A Customs inspector initiated a lawful border search and found marijuana concealed inside a table. The inspector informed the DEA of these facts. The next day, the agent put the table in a delivery van and drove it to the defendant’s building. A police inspector met him there. Posing as deliverymen, the two men entered the apartment building and announced they had a package for the defendant.
At the defendant’s request, the officers left the container in the hallway outside the defendant’s apartment. The agent stationed himself to keep the container in sight and observed the defendant pull the container into his apartment. While the inspector left to secure a search warrant for the defendant’s apartment, the agent maintained surveillance. The agent saw the defendant leave his apartment, walk to the end of the corridor, look out the window, and then return to the apartment. The agent remained in the building but did not keep the apartment door under constant surveillance.
Between thirty and forty minutes after the delivery the defendant reemerged from the apartment with the shipping container and was immediately arrested. At the station the officers reopened the container and seized the marijuana found inside the table. The search warrant had not yet been obtained.
Whether the Fourth Amendment requires a search warrant to reopen a container that had previously been lawfully opened?
No. A reopening of a sealed container in which contraband drugs had been discovered in an earlier lawful border search is not a “search” within the Fourth Amendment where the reopening is made after a controlled delivery.
When a common carrier or law enforcement officer discovers contraband in transit, the contraband could simply be destroyed. However, this would eliminate the possibility of prosecuting those responsible. Instead, the government may make a “controlled delivery” of the container to the person to whom it is addressed. As long as the initial discovery of the contraband is lawful, neither the shipper nor the addressee has any remaining expectation of privacy in the contents. Therefore, the government may, at the conclusion of the controlled delivery, seize the container and re-open it without procuring a warrant.
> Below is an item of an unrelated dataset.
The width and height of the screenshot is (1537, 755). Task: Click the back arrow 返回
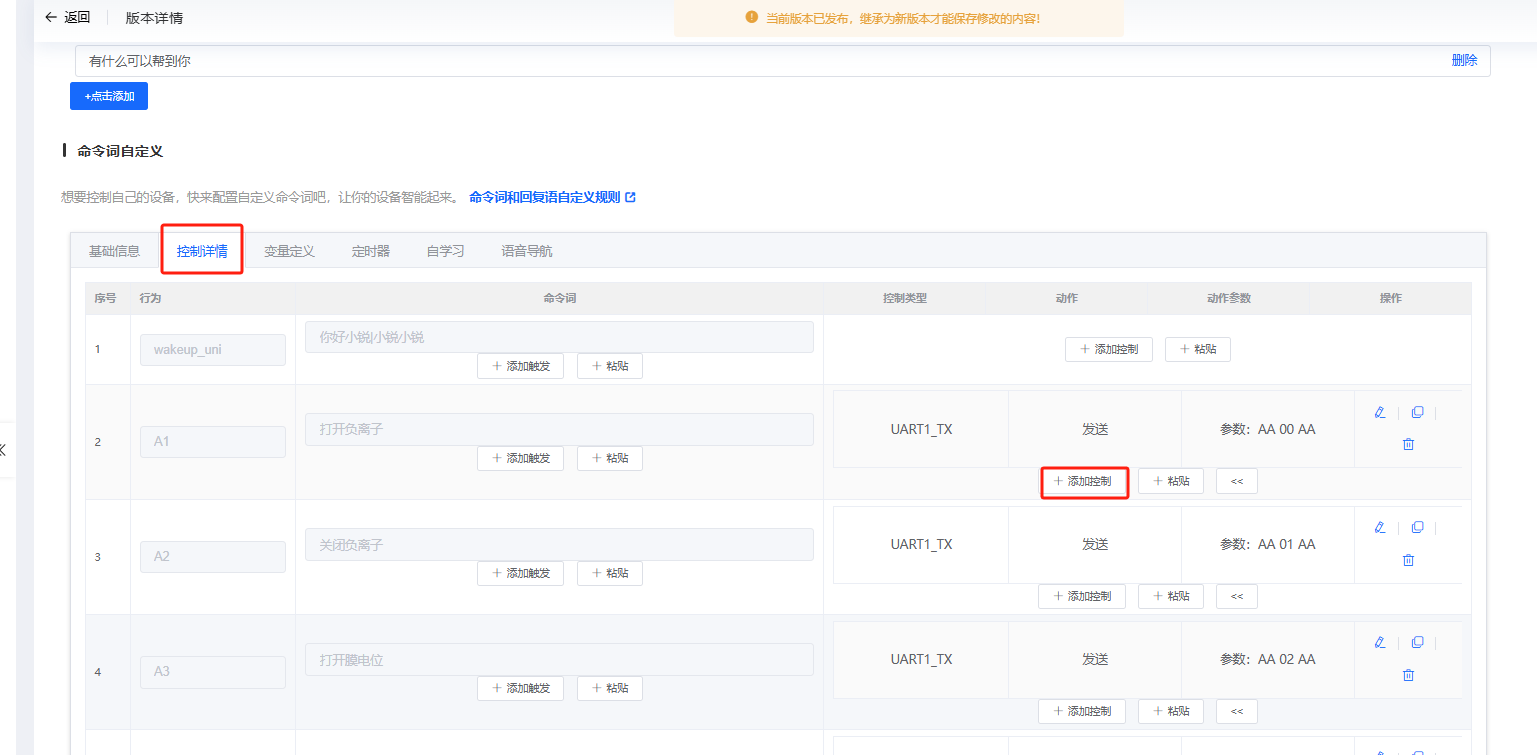point(67,17)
Normally, the government will not let the container out of their sight between the time they discover the contraband and the time it is delivered to the addressee and then seized. However, even if there is a brief lapse in surveillance, this will not reinstitute the addressee’s expectation of privacy. The relatively short break in surveillance made it substantially unlikely that the defendant had removed the table or placed new items inside the container while he was in his apartment. Therefore, the seizure and re-opening of the container was not a Fourth Amendment search as it violated no reasonable expectation of privacy.